- Short exercise
Write out the rows below word for word, beginning at the line that has "Task: Click the H column header" and stopping after the line that has "pos(212,137)".

Collected data entries:
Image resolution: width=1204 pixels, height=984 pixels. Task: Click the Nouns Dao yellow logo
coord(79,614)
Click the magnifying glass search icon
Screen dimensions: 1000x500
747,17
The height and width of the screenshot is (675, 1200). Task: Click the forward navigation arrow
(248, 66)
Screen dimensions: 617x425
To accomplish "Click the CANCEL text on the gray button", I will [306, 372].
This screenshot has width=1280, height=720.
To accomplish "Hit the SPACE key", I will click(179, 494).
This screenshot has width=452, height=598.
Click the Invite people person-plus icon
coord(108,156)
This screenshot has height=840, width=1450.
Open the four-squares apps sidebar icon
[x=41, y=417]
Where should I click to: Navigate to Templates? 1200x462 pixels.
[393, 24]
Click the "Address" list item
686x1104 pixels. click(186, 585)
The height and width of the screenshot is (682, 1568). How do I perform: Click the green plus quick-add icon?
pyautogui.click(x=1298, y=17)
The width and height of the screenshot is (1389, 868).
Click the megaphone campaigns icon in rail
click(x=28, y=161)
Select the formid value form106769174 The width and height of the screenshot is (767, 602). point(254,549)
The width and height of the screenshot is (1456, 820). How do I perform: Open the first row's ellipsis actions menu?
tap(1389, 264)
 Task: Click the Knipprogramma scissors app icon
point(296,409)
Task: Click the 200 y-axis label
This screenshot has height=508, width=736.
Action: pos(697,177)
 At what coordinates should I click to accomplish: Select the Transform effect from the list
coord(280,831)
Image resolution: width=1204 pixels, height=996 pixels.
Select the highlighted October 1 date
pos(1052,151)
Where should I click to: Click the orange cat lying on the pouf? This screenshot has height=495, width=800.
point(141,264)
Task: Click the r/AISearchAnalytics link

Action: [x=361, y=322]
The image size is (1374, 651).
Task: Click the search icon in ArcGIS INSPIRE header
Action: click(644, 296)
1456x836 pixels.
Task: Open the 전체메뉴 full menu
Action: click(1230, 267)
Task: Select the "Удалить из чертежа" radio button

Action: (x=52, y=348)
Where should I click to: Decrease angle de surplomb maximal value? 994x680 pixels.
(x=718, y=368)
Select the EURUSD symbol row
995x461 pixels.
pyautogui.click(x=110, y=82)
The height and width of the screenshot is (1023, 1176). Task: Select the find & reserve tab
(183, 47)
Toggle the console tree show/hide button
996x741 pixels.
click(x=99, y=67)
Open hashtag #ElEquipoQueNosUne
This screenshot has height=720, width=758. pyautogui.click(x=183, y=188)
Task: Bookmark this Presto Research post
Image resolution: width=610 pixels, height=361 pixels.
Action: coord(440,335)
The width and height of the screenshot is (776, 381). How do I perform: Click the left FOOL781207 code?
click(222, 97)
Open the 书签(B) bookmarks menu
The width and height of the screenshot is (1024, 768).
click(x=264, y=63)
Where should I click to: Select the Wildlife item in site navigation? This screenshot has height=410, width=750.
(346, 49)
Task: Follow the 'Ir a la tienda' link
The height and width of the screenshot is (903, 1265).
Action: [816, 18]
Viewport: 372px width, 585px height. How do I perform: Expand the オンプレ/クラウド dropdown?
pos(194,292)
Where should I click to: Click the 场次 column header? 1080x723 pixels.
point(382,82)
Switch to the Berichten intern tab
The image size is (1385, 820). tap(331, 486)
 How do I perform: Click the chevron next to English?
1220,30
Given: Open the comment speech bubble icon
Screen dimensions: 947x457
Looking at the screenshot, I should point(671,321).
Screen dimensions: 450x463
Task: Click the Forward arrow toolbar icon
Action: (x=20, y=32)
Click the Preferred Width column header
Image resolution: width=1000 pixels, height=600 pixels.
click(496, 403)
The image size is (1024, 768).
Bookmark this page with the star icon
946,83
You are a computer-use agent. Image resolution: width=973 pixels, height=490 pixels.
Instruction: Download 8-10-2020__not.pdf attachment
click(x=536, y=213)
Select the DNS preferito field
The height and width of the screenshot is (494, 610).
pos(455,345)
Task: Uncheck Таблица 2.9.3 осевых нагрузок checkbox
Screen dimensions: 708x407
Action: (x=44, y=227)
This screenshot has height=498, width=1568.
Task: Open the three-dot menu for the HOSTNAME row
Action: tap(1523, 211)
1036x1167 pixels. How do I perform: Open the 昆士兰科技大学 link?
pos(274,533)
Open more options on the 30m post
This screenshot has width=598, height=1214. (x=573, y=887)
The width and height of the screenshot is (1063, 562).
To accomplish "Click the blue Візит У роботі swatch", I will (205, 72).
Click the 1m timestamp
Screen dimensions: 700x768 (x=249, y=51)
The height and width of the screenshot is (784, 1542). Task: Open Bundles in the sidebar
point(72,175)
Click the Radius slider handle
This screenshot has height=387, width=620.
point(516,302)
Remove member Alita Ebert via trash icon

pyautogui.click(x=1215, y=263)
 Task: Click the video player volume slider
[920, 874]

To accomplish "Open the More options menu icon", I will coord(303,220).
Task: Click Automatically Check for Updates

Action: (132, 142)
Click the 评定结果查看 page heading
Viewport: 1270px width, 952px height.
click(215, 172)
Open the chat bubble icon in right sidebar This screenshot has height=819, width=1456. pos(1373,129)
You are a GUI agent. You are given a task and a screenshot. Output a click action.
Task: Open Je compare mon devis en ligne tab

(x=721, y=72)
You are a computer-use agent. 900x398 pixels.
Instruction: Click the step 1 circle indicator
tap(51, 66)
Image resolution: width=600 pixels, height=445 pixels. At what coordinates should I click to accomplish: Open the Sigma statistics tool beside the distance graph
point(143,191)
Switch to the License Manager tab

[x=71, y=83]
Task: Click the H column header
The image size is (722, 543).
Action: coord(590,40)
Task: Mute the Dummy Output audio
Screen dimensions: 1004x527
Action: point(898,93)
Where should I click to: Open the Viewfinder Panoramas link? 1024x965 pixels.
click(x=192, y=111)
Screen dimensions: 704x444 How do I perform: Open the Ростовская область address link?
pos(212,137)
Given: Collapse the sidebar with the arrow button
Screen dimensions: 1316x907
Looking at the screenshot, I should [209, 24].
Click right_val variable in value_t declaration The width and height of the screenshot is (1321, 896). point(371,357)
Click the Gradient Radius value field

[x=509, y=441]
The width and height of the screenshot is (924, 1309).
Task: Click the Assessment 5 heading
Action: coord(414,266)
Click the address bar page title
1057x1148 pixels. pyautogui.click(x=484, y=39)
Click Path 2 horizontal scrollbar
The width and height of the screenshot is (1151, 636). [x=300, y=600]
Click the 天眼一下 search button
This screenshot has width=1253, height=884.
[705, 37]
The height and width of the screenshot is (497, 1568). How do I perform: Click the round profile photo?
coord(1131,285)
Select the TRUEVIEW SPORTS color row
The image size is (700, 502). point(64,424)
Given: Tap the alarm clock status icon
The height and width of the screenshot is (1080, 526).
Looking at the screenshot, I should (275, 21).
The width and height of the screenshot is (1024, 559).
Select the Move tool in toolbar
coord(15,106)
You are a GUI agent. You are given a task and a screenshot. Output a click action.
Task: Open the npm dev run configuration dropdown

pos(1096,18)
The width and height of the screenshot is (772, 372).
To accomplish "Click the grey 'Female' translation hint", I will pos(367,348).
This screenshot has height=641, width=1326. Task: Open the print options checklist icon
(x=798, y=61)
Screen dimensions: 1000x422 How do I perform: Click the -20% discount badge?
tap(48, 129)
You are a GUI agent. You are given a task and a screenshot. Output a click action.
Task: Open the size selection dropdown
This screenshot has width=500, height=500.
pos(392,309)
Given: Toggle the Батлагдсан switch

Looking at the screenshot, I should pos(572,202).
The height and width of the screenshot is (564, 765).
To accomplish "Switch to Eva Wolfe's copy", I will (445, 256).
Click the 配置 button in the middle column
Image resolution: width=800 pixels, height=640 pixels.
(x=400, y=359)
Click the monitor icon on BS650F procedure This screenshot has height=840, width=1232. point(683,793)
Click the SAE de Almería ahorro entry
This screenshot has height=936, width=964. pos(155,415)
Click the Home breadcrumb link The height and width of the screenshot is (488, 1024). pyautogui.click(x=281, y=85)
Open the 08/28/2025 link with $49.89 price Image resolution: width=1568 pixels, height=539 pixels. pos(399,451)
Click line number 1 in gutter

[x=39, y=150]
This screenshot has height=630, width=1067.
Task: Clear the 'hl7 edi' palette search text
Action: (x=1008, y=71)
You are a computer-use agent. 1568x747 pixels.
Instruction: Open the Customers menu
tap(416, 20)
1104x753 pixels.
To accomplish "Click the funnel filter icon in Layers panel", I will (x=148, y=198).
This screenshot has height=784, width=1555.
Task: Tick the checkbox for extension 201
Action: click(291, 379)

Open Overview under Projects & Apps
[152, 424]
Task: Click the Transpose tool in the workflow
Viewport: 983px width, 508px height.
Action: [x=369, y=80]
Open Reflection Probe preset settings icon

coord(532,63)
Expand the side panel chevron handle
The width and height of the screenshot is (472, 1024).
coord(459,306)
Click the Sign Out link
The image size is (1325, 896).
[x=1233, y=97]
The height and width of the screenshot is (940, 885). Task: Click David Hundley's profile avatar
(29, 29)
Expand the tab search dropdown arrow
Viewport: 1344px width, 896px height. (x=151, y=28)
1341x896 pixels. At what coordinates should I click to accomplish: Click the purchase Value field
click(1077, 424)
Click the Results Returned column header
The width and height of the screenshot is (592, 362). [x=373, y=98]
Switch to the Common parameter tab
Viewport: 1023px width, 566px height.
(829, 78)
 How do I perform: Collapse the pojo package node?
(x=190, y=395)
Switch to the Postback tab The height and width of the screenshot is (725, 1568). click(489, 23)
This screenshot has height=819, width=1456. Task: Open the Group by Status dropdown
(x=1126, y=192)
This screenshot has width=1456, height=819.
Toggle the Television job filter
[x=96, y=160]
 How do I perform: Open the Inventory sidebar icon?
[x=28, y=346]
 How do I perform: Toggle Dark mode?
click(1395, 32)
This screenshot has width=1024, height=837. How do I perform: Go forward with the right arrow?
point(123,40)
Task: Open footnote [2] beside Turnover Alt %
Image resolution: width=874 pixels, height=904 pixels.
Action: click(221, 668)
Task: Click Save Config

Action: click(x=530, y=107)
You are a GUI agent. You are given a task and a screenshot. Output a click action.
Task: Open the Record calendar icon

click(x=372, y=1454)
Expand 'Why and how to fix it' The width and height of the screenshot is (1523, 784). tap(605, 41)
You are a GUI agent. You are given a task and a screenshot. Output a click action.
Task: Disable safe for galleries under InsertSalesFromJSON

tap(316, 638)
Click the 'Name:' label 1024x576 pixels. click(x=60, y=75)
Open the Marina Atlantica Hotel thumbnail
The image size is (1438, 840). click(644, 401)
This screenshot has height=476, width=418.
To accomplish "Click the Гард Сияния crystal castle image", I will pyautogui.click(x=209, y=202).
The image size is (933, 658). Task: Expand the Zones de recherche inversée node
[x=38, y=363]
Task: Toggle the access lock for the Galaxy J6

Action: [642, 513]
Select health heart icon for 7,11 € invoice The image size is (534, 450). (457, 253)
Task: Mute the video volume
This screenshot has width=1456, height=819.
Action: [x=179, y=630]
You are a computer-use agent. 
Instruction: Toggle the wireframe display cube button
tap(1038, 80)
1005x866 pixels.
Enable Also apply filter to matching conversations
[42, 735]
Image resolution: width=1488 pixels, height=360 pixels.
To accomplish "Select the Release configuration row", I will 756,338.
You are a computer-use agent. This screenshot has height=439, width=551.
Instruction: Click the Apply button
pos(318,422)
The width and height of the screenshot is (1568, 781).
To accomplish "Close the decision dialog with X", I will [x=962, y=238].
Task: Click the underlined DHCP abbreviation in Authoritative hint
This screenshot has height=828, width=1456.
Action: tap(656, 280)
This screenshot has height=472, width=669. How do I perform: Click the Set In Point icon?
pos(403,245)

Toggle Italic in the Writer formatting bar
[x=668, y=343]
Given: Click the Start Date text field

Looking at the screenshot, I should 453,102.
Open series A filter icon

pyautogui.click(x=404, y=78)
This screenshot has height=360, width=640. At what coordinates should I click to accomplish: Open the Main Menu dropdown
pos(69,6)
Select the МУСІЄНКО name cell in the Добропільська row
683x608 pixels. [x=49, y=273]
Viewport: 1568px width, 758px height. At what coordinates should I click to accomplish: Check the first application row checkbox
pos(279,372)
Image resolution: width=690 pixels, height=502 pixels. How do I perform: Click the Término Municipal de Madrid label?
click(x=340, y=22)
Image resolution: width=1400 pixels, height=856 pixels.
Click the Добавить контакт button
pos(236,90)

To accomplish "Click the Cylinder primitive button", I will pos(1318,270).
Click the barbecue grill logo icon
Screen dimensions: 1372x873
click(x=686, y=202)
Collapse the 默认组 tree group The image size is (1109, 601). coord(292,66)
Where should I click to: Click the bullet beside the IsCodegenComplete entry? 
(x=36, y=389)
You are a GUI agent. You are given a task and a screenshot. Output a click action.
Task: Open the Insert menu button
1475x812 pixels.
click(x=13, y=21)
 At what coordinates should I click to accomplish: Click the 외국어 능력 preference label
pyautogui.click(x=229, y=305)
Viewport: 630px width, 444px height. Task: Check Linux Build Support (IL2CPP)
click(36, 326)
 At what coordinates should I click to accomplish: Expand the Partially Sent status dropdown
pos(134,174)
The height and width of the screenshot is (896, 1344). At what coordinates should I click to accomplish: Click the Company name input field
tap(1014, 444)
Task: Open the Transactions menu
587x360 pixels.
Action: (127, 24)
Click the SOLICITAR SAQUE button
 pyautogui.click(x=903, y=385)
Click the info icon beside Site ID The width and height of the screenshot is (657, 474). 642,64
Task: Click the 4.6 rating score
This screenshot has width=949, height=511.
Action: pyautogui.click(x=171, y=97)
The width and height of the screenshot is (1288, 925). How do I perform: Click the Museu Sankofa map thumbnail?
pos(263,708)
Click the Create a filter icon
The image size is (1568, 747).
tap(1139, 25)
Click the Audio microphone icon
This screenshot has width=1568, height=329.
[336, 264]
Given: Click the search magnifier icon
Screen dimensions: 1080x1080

- Correct result
Task: Click the H column header
The image size is (722, 543).
Action: coord(590,40)
Task: Mute the Dummy Output audio
Screen dimensions: 1004x527
Action: point(898,93)
Where should I click to: Open the Viewfinder Panoramas link? 1024x965 pixels.
click(x=192, y=111)
Screen dimensions: 704x444 How do I perform: Open the Ростовская область address link?
pos(212,137)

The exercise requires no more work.